The problem with individual professions – like Council departments – is we can become myopic, seeing the problem from only our own point of view. It’s a Staff Side Secretary’s job to listen to as many of you as possible and then ‘shake’ you with the overall picture. As professionals, I ask you to take this bigger picture back to your ‘departments’ and talk to your ‘membership’
This week has been a revelation of behavioural standards amongst professional politicians in this country. For example:
Michael Mansfield on Human Rights in the hands of Grayling (who has since silenced Probation Officers in the Social Media) and May (Guilty of ‘Contempt of Court ‘). Would any professional care to come to an opinion about whether their idea about a social contract on Human Rights is anything like ours?
This is Latent Existence on the Parliamentary debate (or whateveryoucallit) on Ministerial refusals to meet with the Disability Activist Community group known as Spartacus. Does this qualify as professional behaviour?

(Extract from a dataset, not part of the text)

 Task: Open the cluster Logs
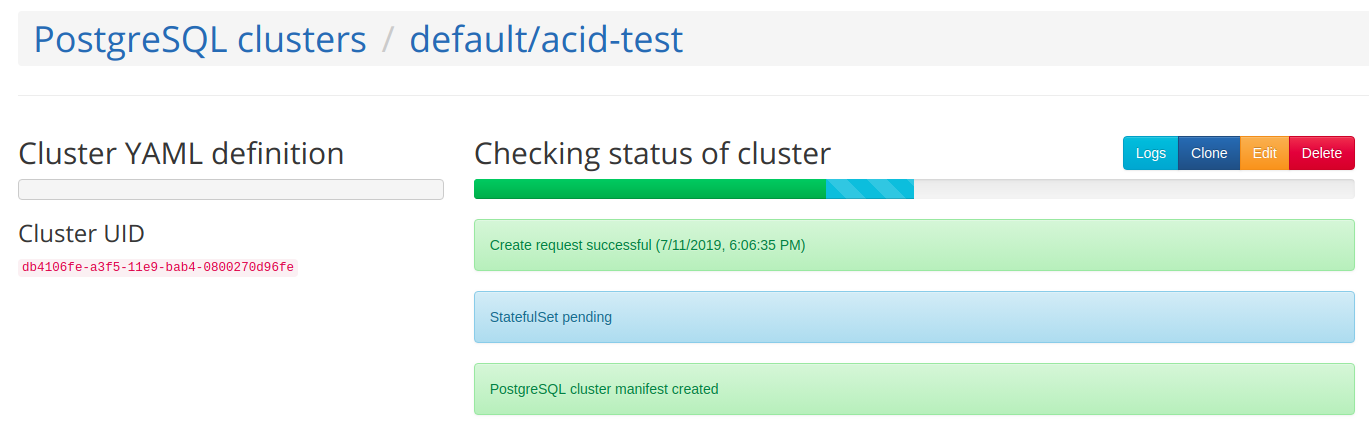click(1151, 153)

And this is the Labour Party supporting the Tories’ evasion of legal duty through a retrospective change of law. I give thanks to my God there were honest professionals in the House of Commons who could model good behaviour . And I thank Owen Jones for telling us Miliband’s real reason for sitting on his hands… again.
These are the issues I see… from this week alone!
From every professional viewpoint I can muster, I see persistent breaches to the Heart of the Social Contract between the UK government and the people of Britain to render it broken and beyond repair. I have consulted widely and have found agreement in surprising places.
What I want to know – from everyone who reads this – is what you intend to do about it? I don’t care who you are, if you understand the professional difference between right and wrong then you have a social duty to do something to correct social wrongs committed by those now unable to maintain any semblance of good faith in their public duties. THAT’S WHAT YOU ARE PAID FOR!
And I don’t know what it is you’re supposed to do. You’re a professional – I shouldn’t have to tell you. As the Personnel Manager at Westminster once said “We employ adults.” What I will tell you now is that if you don’t do something sharpish, and we leave these monstrosities in charge of the country, I’ll either be dead or destitute alongside thousands of others at the very moment when we all enter a famine. By that time, no-one will be safe, not even you.
On 1st April 2013, Britain is going to be thrown into the Shock Doctrine. The problem with this doctrine is its predictability – use it too frequently and people start to throw off the affect. Understanding the Shock Doctrine immunises you and enables you to keep functioning when you were supposed to be immobilised.
I invite you to examine the evidence here and in your own experience, take up your professional social responsibility to ‘good faith’ by acting in the public interest. This problem has never stopped of its own accord; it has always needed to be stopped! If there is any country on this planet that understands that, it’s Britain!
Now, what are we going to do about it?